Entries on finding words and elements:
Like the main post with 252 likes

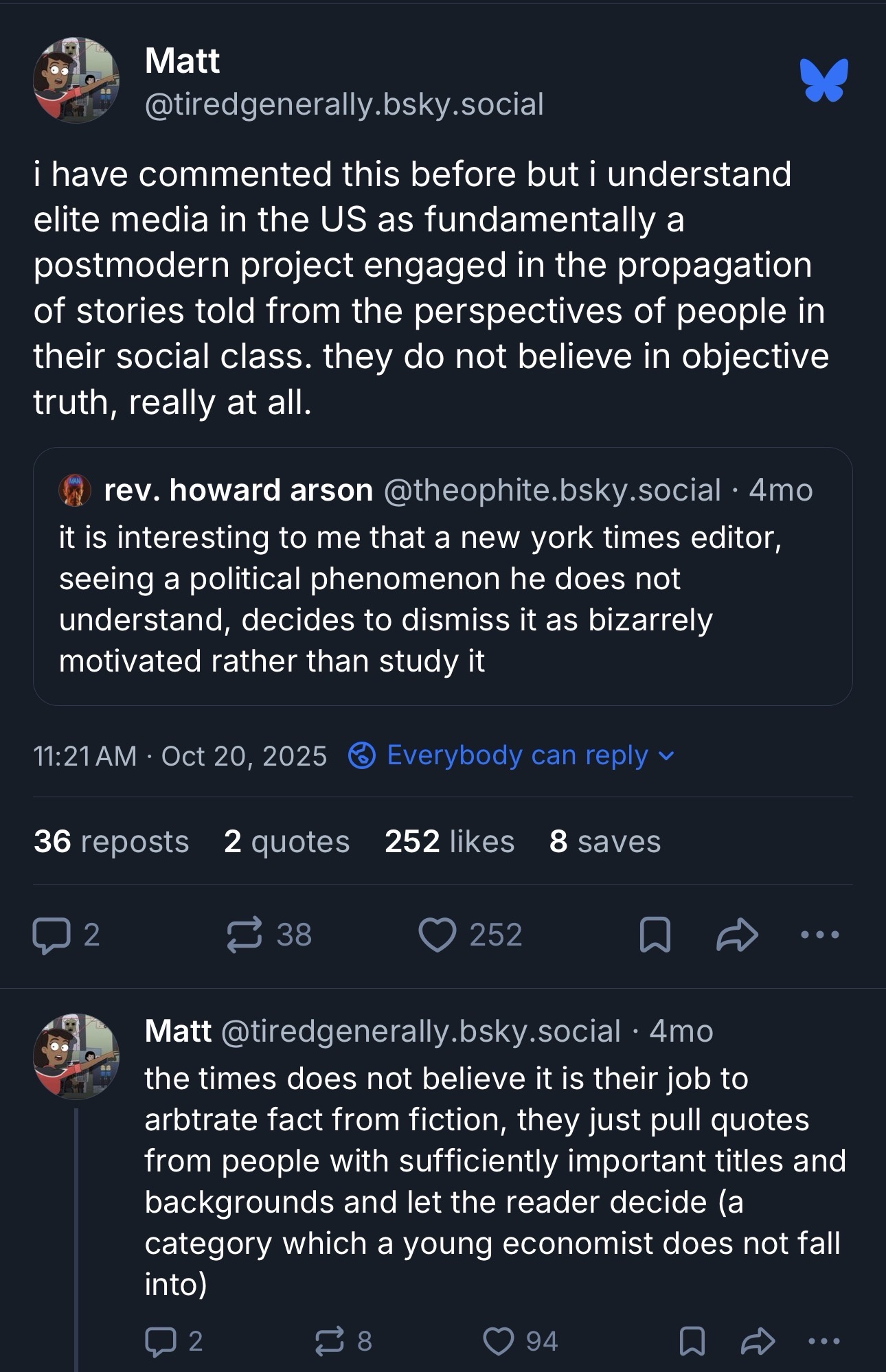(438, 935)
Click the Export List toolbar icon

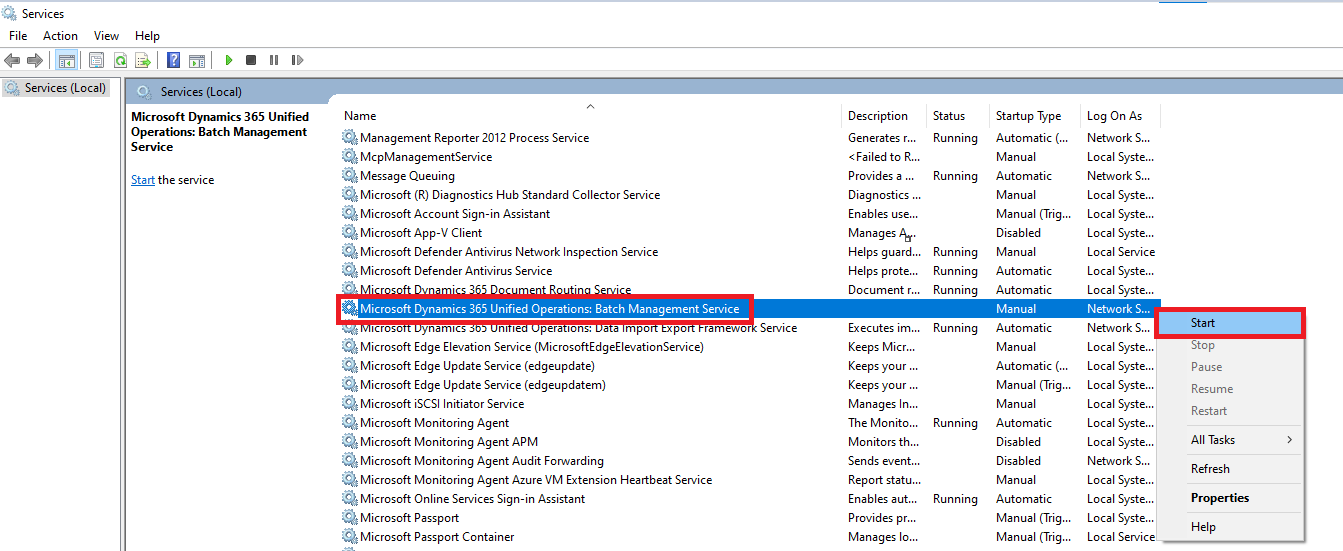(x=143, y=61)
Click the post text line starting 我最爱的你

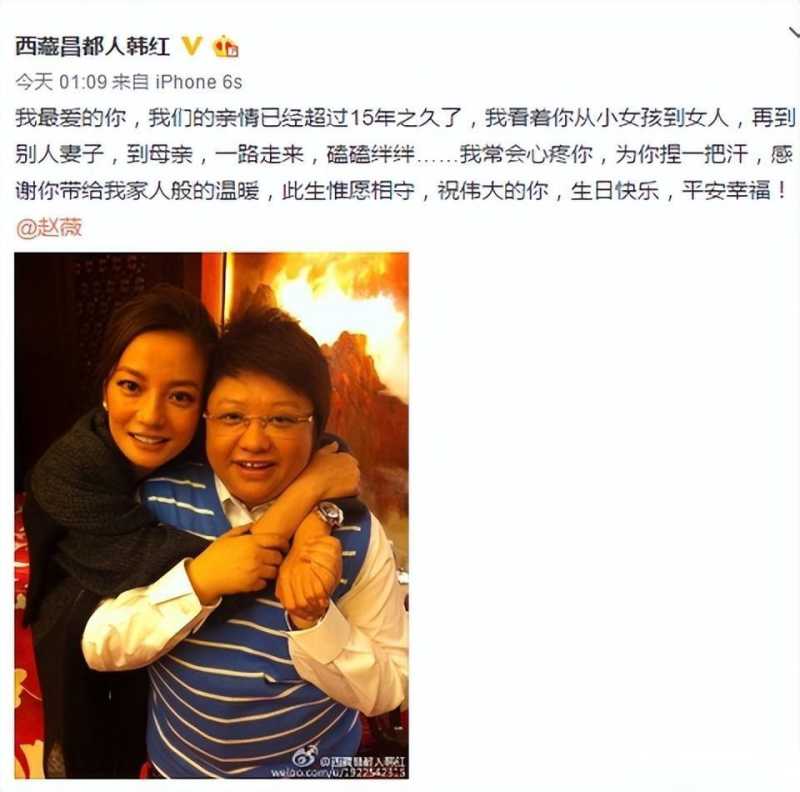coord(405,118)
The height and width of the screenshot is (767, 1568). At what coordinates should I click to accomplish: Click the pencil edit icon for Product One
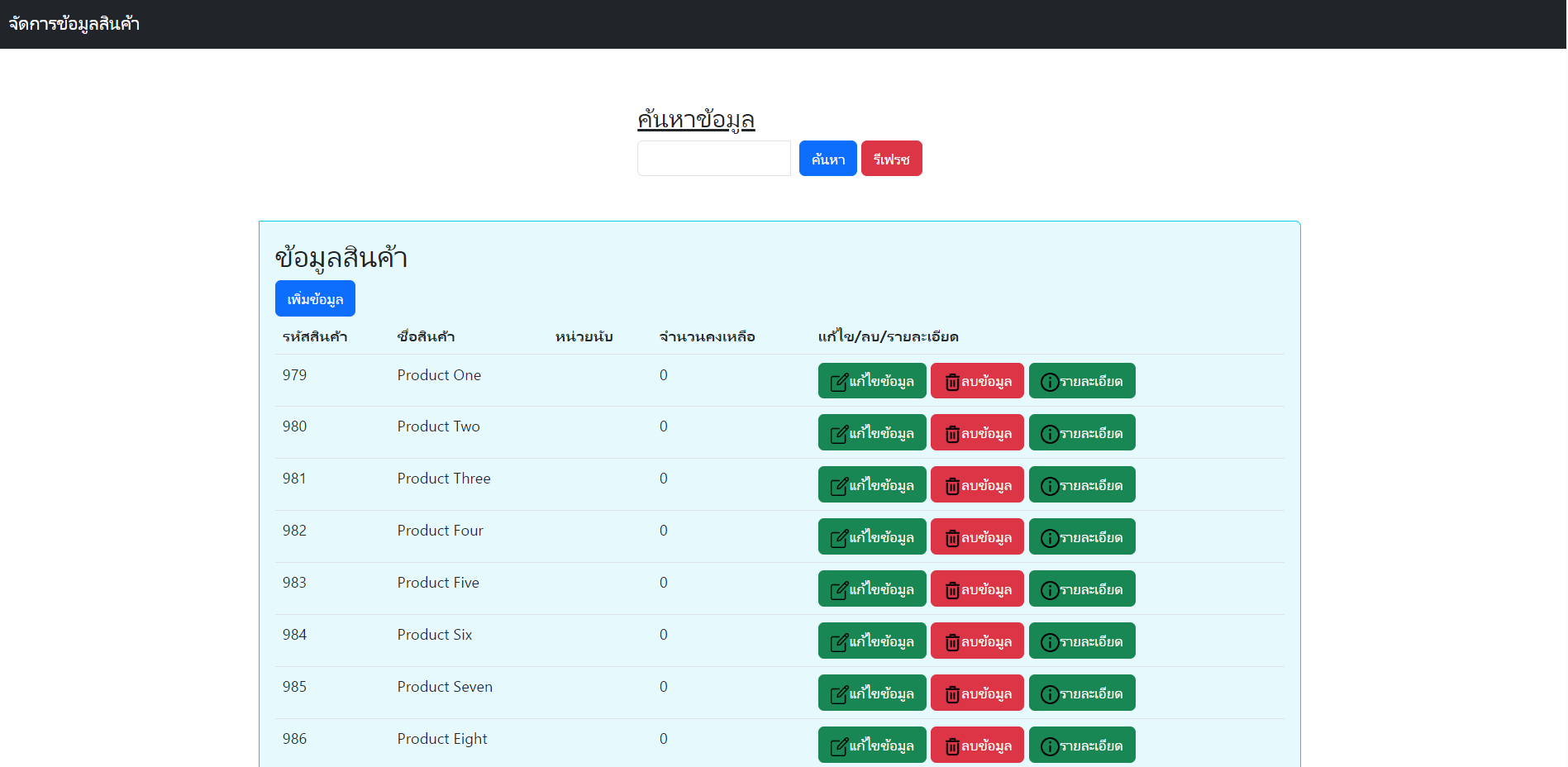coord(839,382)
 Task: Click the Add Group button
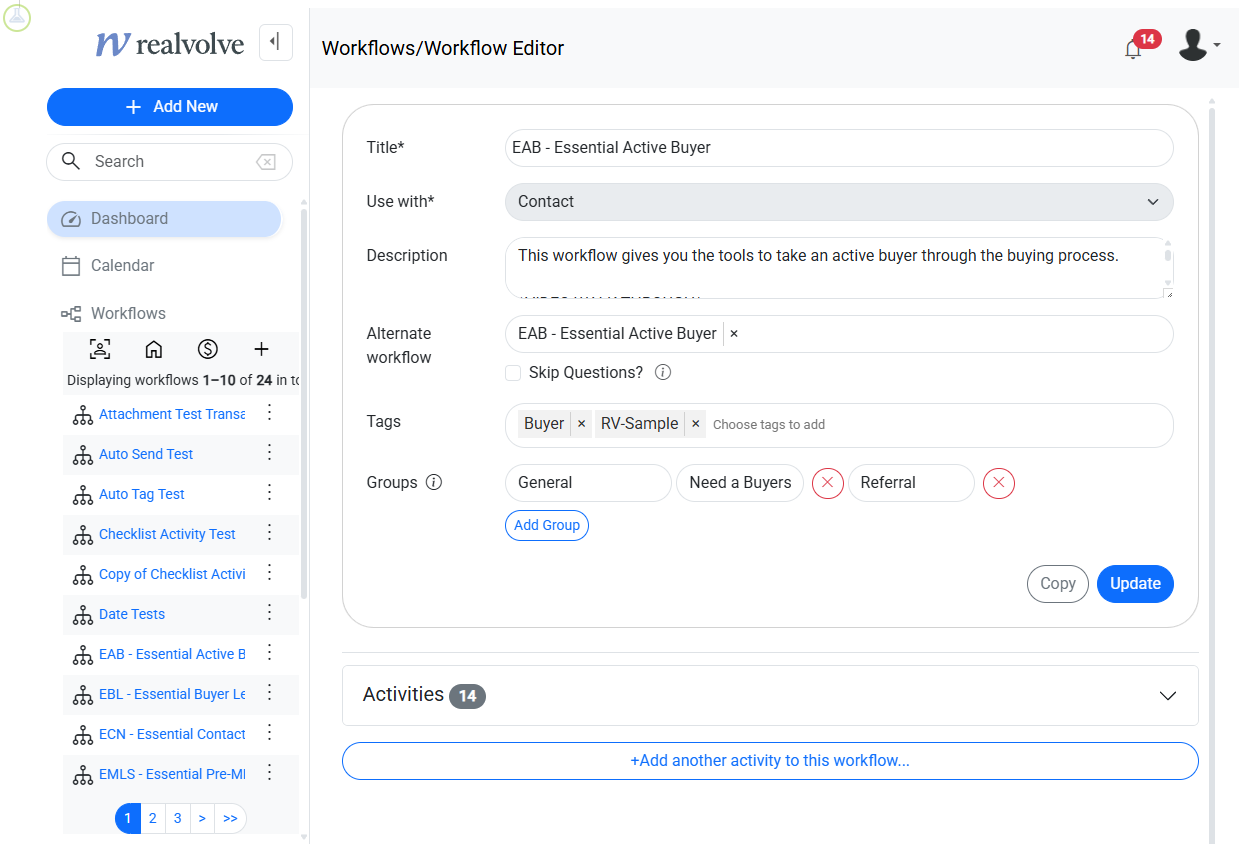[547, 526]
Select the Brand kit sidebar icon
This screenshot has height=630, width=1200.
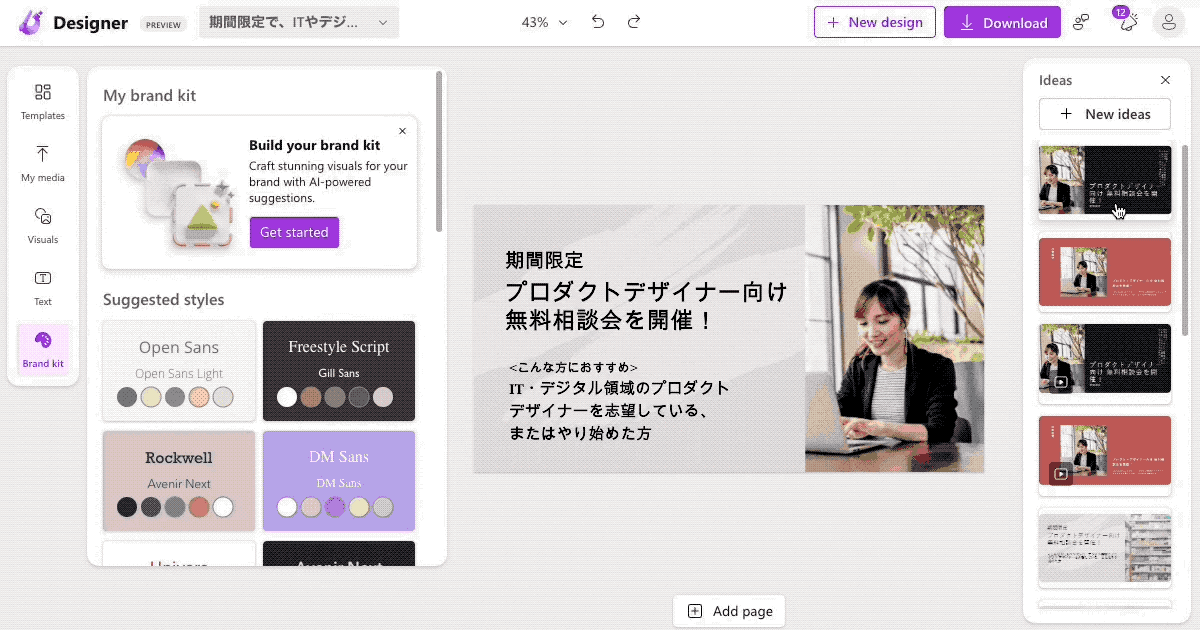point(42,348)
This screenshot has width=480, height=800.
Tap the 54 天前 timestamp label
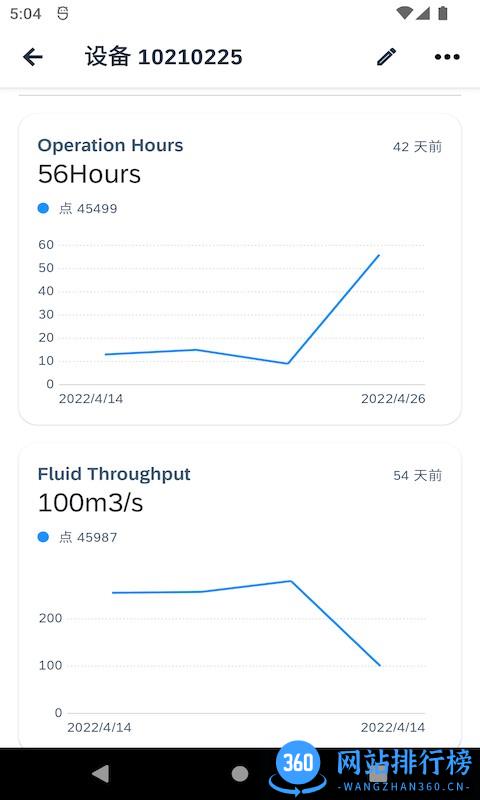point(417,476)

§ **Exercise goal**
How many lines in the rows above contain the string "height"? Reply with the number alone.

§ **Response for this exercise**
3